Few investigations have been reported about the relationship between TLR9 polymorphisms and the tumor susceptivity. In the study by Ashton et al. [14
], haplotype analysis showed that the combination of the variant alleles of the two TLR9 polymorphisms, rs5743836 and rs187084, were protective in endometrial cancer (OR 0.11, 95% CI 0.03-0.44). In a case-control study by Etokebe et al. [29
], TLR9 (c.1635A > G) polymorphisms were not likely to be a risk factor in developing breast cancer. Although Hold et al. [30
] found TLR9 (TLR9-1237 T/C, rs574383) was associated with the development of premalignant gastric lesions in 2006, but their most recent study showed that this SNP didn't increase the risk of gastric cancer itself [31
]. Similarly, we didn't find any relationship between two TLR9 genetic variations and the occurrence of HCC.
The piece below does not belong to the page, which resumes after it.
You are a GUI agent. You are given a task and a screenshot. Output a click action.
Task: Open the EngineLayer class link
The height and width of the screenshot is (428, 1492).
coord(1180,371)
Recently, Zhang and colleagues [32
] conducted a genome-wide association study by genotyping 440,794 SNPs in 355 chronic HBV carriers with HCC and 360 chronic HBV carriers without HCC in Chinese population using Affymetrix Genome-Wide Human SNP Array 5.0. In this study, one intronic SNP (rs17401966) in KIF1B on chromosome 1p36.22 was highly associated with HBV-related HCC. However, only rs11938228 and rs10759930 of TLR2 and rs1927911 of TLR9 were enrolled in Affymetrix Genome-Wide Human SNP Array 5.0 chip and these three SNPs were not related to HCC. In our study, only TLR2 rs11938228 was determined and our result was consistent to them, that TLR2 rs11938228 was not associated with the risk of HCC.
Although SNP rs3804099 and rs3804100 were out of HWE (P = 0.01 - 0.02), we retained them in the analyses as these P values were marginal and may be chance findings and the internal blinded quality-control specimens did not show evidence of genotyping error. These two SNPs genotyped were deviated HWE in the controls but not in the cases. The association for these two polymorphisms showed a FPRP below 0.200. It suggested strongly that these associations are unlikely to represent a false-positive result. Considering these two SNPs showed any evidence of deviation in cases, it was not believed that the marginal HWE tests in controls suggest systematic genotyping errors.